Chief Executive Officer

 

Date: February 21, 2020

 

Freddie Mac Form 8-K

Exhibit 10.1

 

LOGO      

LOGO

 

     

Confidential

 

Date    To
February 19, 2020    Donnie Kish
From   
David Brickman   
Subject
Special Award for Your Service as Interim Chief Financial Officer

This memorandum sets forth Freddie Mac’s agreement to provide to you a special award in recognition of your service as interim Chief Financial Officer (“CFO”) pursuant to the terms detailed below. This award has been approved by both the Compensation and Human Capital Committee and FHFA.

 

I.

Terms of This Special Award

You are eligible to receive a special award that will be calculated as follows:

 

   

The award will accrue at a rate of $50,000 per month, beginning December 19, 2019 and continuing through the last business day prior to the date on which a permanent CFO commences employment at Freddie Mac (the “CFO Employment Date”).
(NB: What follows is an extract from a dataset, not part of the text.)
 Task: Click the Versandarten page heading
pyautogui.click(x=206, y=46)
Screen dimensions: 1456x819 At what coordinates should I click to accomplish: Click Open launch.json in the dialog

As a result, the total amount of the award will not be determined until a permanent CFO begins employment.

 

   

The amount accrued in a partial month will be pro-rated using our standard payroll methodology.

 

   

Payment of the total award will occur in two equal installments. Except as described below in “Treatment of Your Award in the Event of Termination of Employment,” your receipt of each installment is subject to the following conditions:

 

   

First Installment – Continued employment through the CFO Employment Date; and,

 

   

Second Installment – Continued employment through the 60th calendar day following the CFO Employment Date.

 

   

Payment will occur via your paycheck as soon as administratively possible following, as applicable, the CFO Employment Date and the 60th calendar day following the CFO Employment Date.

 

II.

Treatment of Your Special Award in the Event of Termination of Employment

Severance Eligible Termination (Excluding Performance-Based): If Freddie Mac terminates your employment as a result of a severance eligible event (other than a performance-based termination) and you receive severance pay, all accrued and unpaid portions of the award will be paid via Payroll as soon as administratively possible after your termination date, subject to prior FHFA approval, as appropriate.


Page 2 of 2

 

Performance-Based Termination: If Freddie Mac terminates your employment based on management’s determination in its sole discretion that your job performance, attendance or conduct does not meet expectations for your role, or that it no longer maintains a high level of confidence in your decisions, judgment, and/or conduct, you forfeit all unpaid portions of the award.

Voluntary Termination (including Retirement) or Involuntary Termination for Cause: If you voluntarily terminate your employment for any reason other than death or disability or are involuntarily terminated due to the occurrence of one or more of the Forfeiture Events described in the Recapture and Forfeiture Agreement, all unpaid portions of the special award will be forfeited.

Death or Long-Term Disability: If your employment with Freddie Mac terminates due to either death or long-term disability, all accrued and unpaid portions of the special award will be paid via Payroll as soon as administratively possible after the date of death or termination.

 

 

Under no circumstances will you be you obligated to repay Freddie Mac any portion of the special award that you received prior to your termination date.

 

III.

General

Receipt of this award does not preclude you from receiving an award under any other element of Freddie Mac’s compensation program.

Amounts paid will not be considered compensation for purposes of the tax qualified Thrift/401(k) Savings Plan or the non-qualified Supplemental Executive Retirement Plan.

Freddie Mac reserves the right, subject to FHFA approval, to modify the terms and conditions set forth herein so long as such modifications reasonably and in good faith are not detrimental to the rights of the employee.

The provisions of this agreement shall be construed and enforced in accordance with the laws of the Commonwealth of Virginia, without regard to its conflict-of-laws principles. Nothing in the agreement shall be construed or interpreted to be a contract of employment for any specified duration and you and Freddie Mac each have the right to terminate the employment relationship at any time for any lawful reason.